Civil Liberties Australia reports: “Speaking in response to questions on 13 November 2015, on the afternoon the DPP withdrew the case against Keogh, Dr Robert Moles said he spoke briefly with Mr Keogh soon after the story broke at 11.20am on advertiser.com.au (Dr Moles is a legal academic who specializes in miscarriages of justice and has followed the Keogh acse closely.) “We didn’t know that there was going to be any announcement before the court hearing this afternoon.

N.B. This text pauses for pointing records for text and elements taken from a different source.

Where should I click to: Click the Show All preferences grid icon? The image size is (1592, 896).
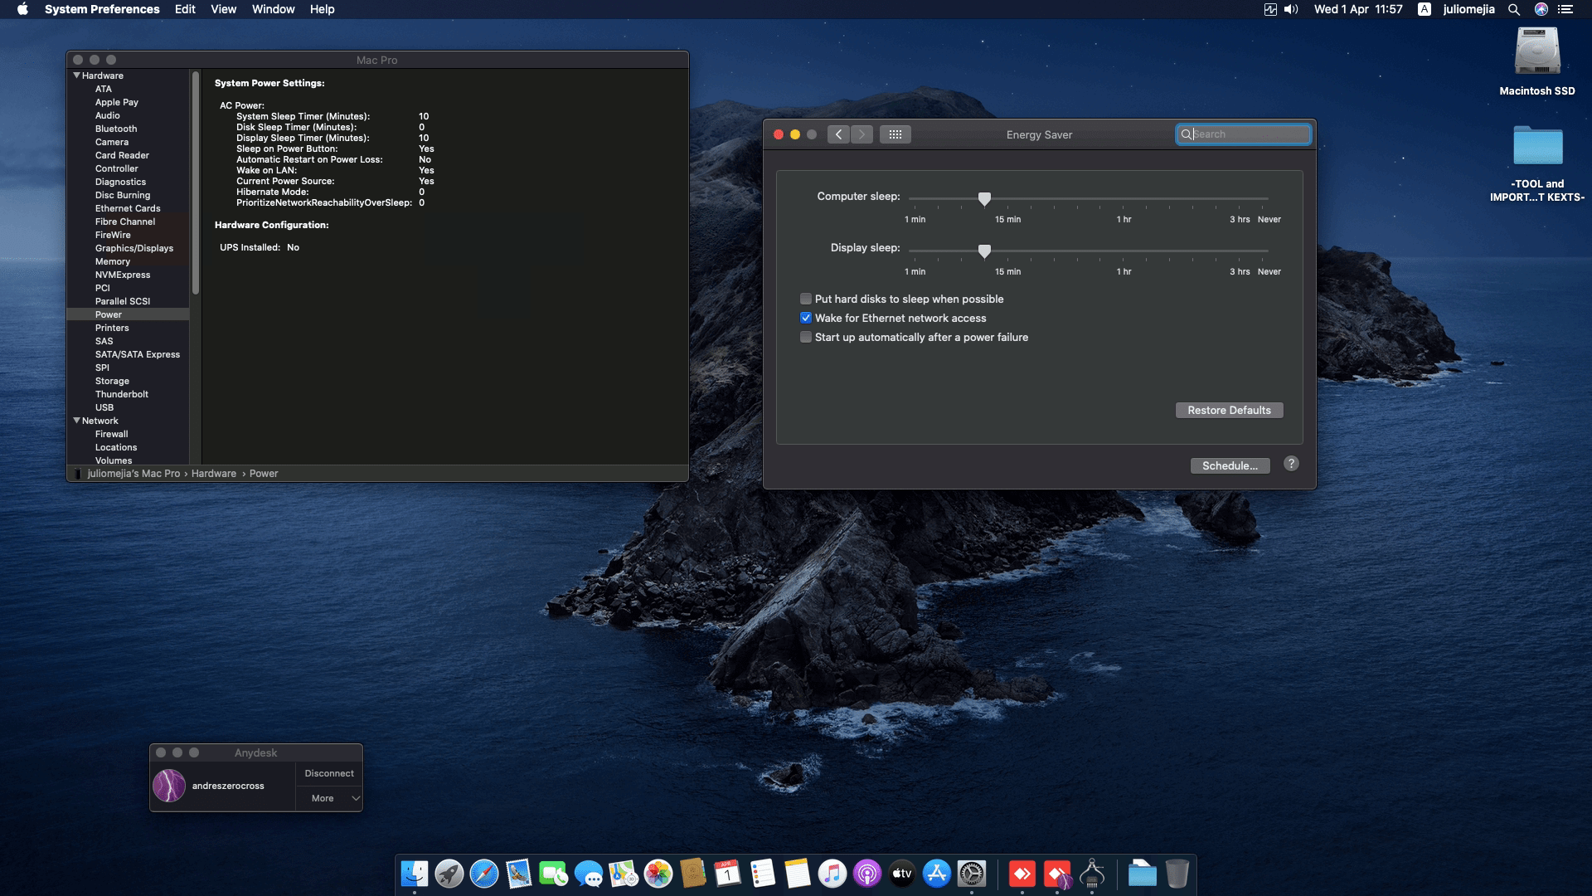point(896,134)
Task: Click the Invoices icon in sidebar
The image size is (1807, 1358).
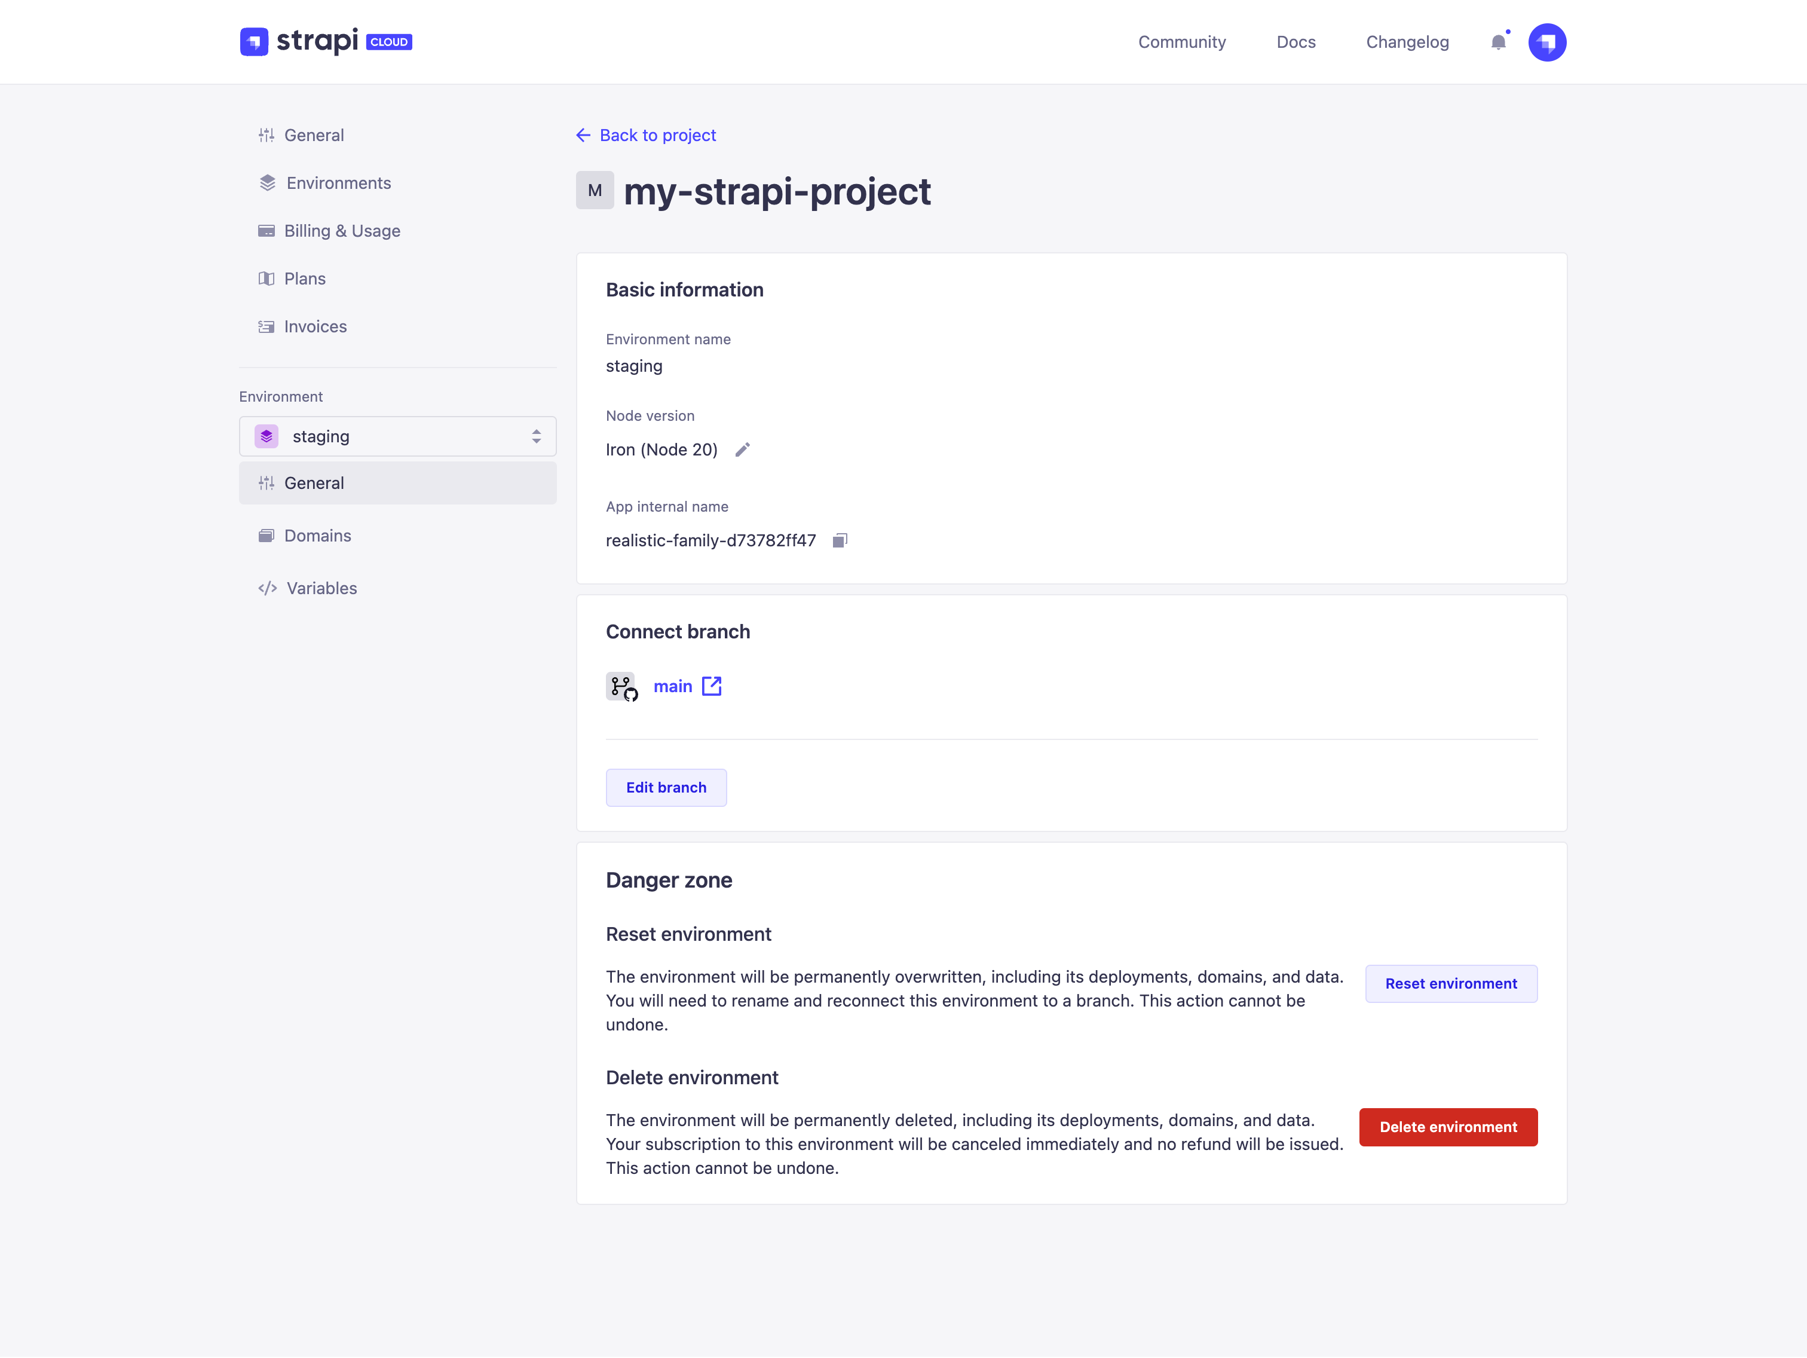Action: click(x=266, y=326)
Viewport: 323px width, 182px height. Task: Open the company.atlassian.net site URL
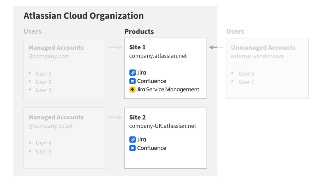(158, 56)
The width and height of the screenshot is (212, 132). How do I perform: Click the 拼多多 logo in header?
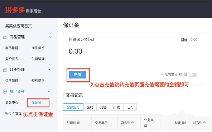tap(15, 10)
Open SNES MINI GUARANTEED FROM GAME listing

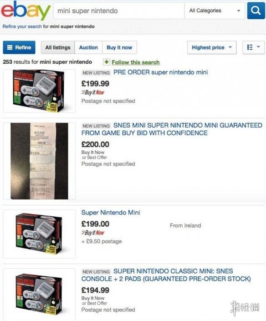click(172, 129)
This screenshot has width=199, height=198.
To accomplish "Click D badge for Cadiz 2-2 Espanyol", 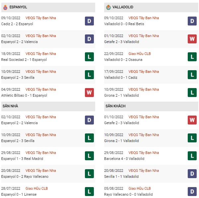I will pyautogui.click(x=89, y=21).
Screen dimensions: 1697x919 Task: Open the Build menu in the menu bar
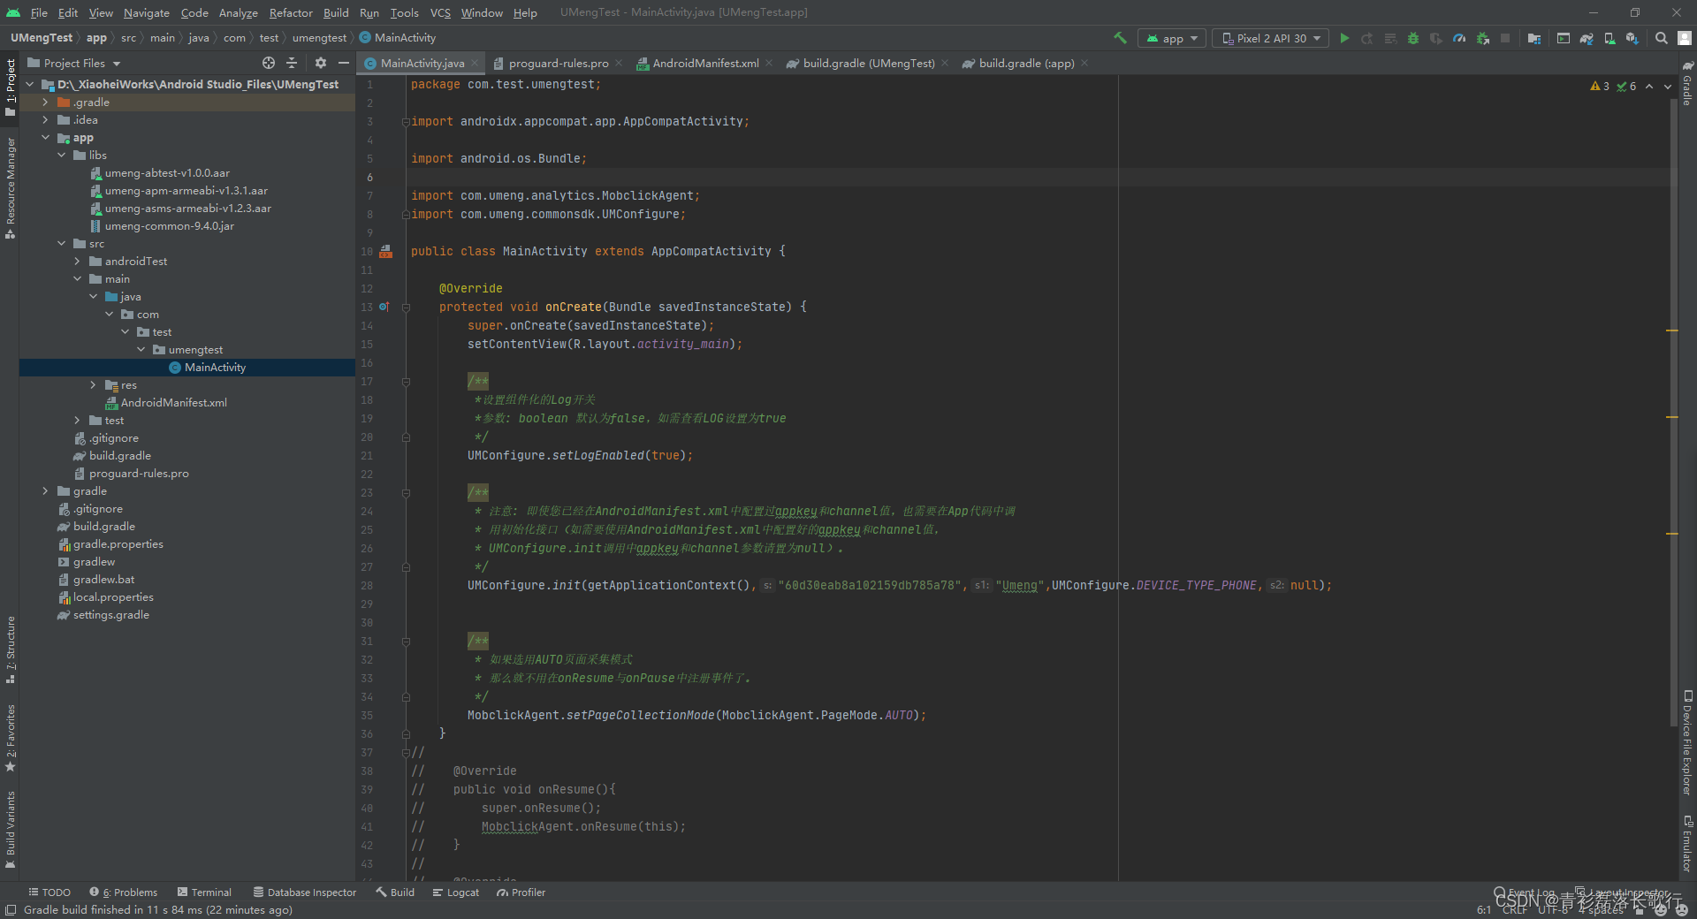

So when we saw the item come up on The Advertiser website we were very, very pleased to see that it is now public information.

“There of course will be immense implications for the other cases that have involved the forensic pathologist in Henry’s case and I would like to think there would be a formal inquiry set up fairly soon to find out what’s been going on behind all of this.”

Within five days of the decision to abandon the trial, Network 7’s Adelaide based Today Tonight current affairs program ran a story on the case, including footage of question time in Parliament, where it was raised – but not satisfactorily dealt with.

Civil Liberties Australia says “the state government should now launch a Royal Commission into the state of justice in SA, covering:

  • matters surrounding the Keogh and other questionable cases, including the non-charging of possible murderers, resulting from findings and evidence provided by Forensic Science SA and its predecessors;
  • forensic science examinations, findings and evidence given in courts, tribunals and the like by Dr Colin Manock and state forensic science staff from 1968 to the present (including cases interstate where the SA forensic science services undertook examinations for external bodies, such as the NT government and its agencies, the Australian Federal Police, etc);
  • actions, and inactions, by the Solicitors-General of SA, the Attorneys-General of SA, and other state entities involved in handling the legal appeals and petitions for mercy made by Henry Keogh and others between 1968 and the present;
  • the ability or otherwise of professional tribunals, such as (but not only) those in forensics, medicine and law, to adequately “police” their professions and the members of them, including their speedy ability to prevent members continuing to operate in the profession, to protect the public, if adverse findings arise;
  • the actions and inactions of the Office of the Director of Public Prosecutions in relation to the Keogh case and any other relevant cases; and
  • any other matters relevant to the above.

Civil Liberties Australia believes there will be lessons for other states and territories in what the SA Royal Commissions finds.”